### Kutipan Teks
| Oleh Ahmad Ahid, Lc.
Kasus yang menimpa AF dan LHI terkait dengan suap impor daging semakin tidak terkendali. KPK dengan nafsunya terus melakukan razia di lorong-lorong sempit kehidupan mereka berdua yang tidak ada kaitannya sama sekali. Media dengan bergairahnya menyajikan sajian berita kasus hukum bagaikan infotainment atau berita selebriti. Di sisi lain, ia memposisikan dirinya seperti hakim yang menjustice lebih dulu sebelum pengadilan. Para pengamat amatiran yang tendensius merasa diberikan angin segar untuk mengeksistensi dirinya dan mengangkat popularitasnya. Orang-orang yang merasa terancam kepentingan dan posisinya merasa di atas angin, bertengger gagah bak berhala. KPK terus melakukan aksi dan gebrakan-gebrakan baru seolah-olah kasus ini heboh, tenar, besar dan benar bagaikan seorang koki yang asyik merancang dan meracik bumbunya sesuai dengan seleranya, tapi ia lupa kepada bahan “daging” masakannya.
Bahan
“daging” masakan kasus ini adalah dugaan suap impor daging yang
dilakukan oleh Direktur PT. Indoguna kepada Mentan, Suswono (kader PKS)
melalui AF, seorang makelar atau calo yang kebetulan punya kedekatan
secara pribadi dengan LHI yang merupakan Presiden PKS kala itu. AF
dengan gaya retorika dan diplomasinya berhasil meyakinkan direktur PT.
Indoguna bahwa keinginan bertambahnya jatah kuota impor daging untuk
tahun 2013 bisa terwujud. Langkah dan strategi AF pun direstui oleh sang
direktur. AF mengusulkan diadakannya seminar uji publik tentang data
kebutuhan daging nasional. Harapannya, hasil seminar itu dapat dijadikan
sebagai masukan kepada Mentan agar merubah kebijakannya. AF meminta
uang untuk biaya seminar kepada sang direktur. Dan betul, dana 1 milyar
mengucur kepada AF.

Baris-baris dari sebuah koleksi
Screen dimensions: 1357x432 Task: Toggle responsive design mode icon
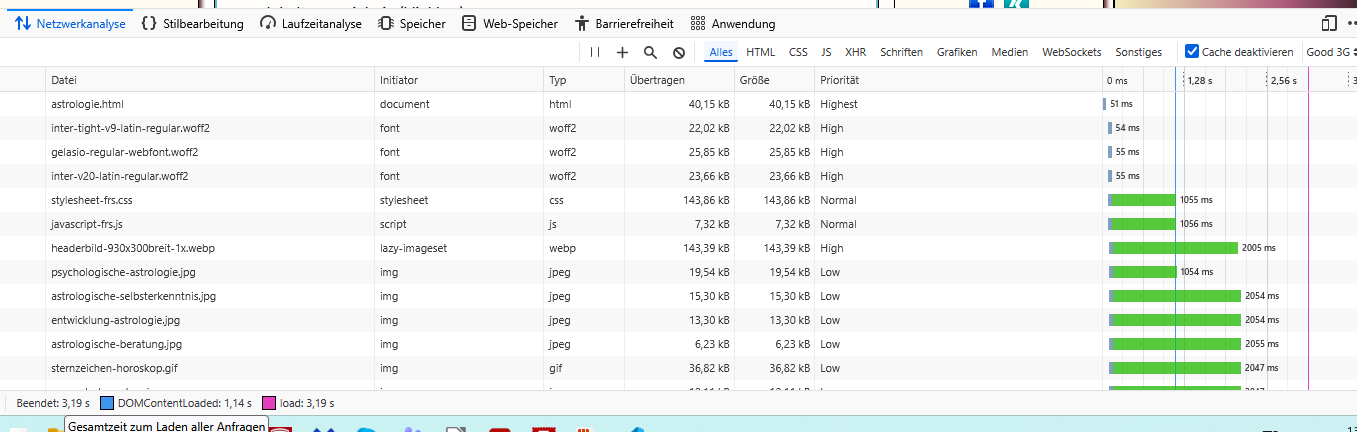1328,23
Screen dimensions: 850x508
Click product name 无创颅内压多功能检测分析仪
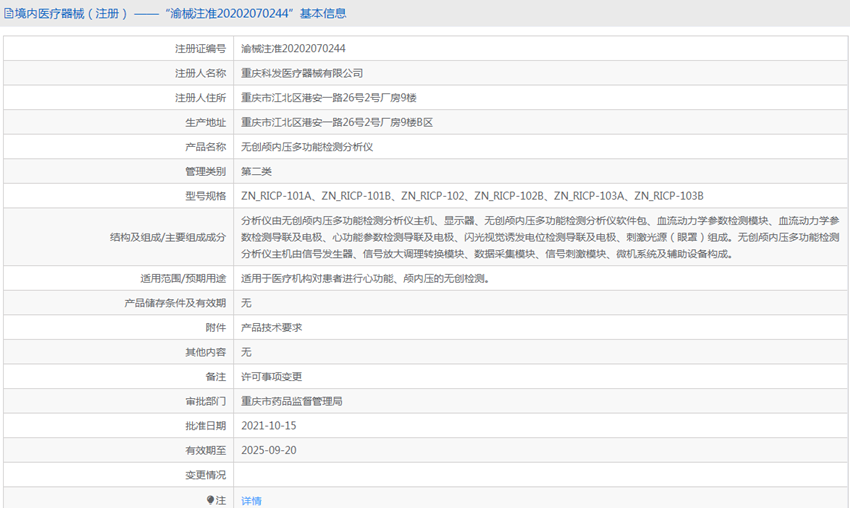pos(307,147)
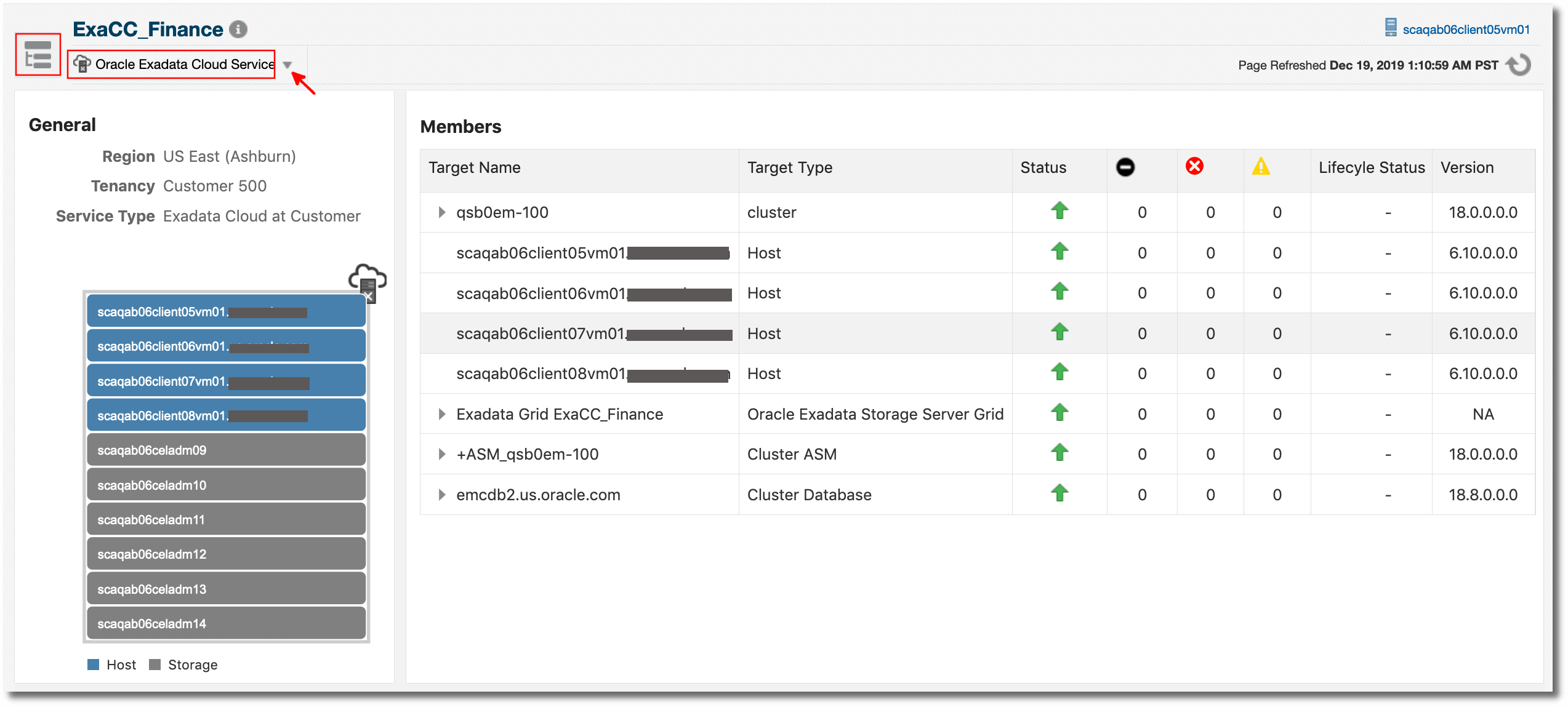The width and height of the screenshot is (1568, 707).
Task: Expand the qsb0em-100 cluster row
Action: (x=441, y=212)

### Soal dan Tugas
A: Salin kembali seluruh bagian teks tentang kasus suap impor daging dari "melalui AF, seorang" hingga "meyakinkan direktur PT.", tetapi ganti "makelar" dengan "perantara".
B: Sambung teks tentang kasus suap impor daging mulai dari kalimat sesudah kalimat terakhirnya.
Baris-baris itu tidak berperan dalam hal ini.

### Jawaban Soal
A:
melalui AF, seorang perantara atau calo yang kebetulan punya kedekatan
secara pribadi dengan LHI yang merupakan Presiden PKS kala itu. AF
dengan gaya retorika dan diplomasinya berhasil meyakinkan direktur PT.

B:
AF segera melaksanakan aksinya. Ia segera
menghubungi LHI untuk bisa bertemu di hotel le Meridien. Dengan strategi
ini, AF optimis LHI dapat mempengaruhi Mentan yang merupakan kadernya
untuk merubah kebijakan kuota impor daging. Namun, rencana AF gagal
total karena LHI tidak bisa datang, ia sedang sibuk rapat partai. Karena
kecewa, AF melampiaskan kekecewaanya dengan mencolek M yang sedang
asyik ‘ngafe’ bersama teman-temannya di kafe hotel. Nah dasar otak
bejat, ia ambil 10 juta dari uang seminar untuk kencan dengan M di
sebuah kamar hotel. Di sinilah mereka tertangkap tangan oleh KPK.
Segala
peralatan masak dan bumbu-bumbunya pun disiapkan KPK. “Peralatan Masak”
media melaksanakan fungsinya. Sejak malam penangkapan Fathanah di susul
penangkapan LHI pada malam berikutnya hingga detik ini, alat masak ini
terus bekerja sesuai dengan perintah kokinya. Asap dan bau masakan sedap
pun menyeruak menghampiri setiap penciuman orang-orang yang kelaparan
dengan kehancuran partai yang sangat solid dan getol dengan perjuangan
antikorupsi ini.
Bumbu-bumbu yang disiapkan koki juga banyak.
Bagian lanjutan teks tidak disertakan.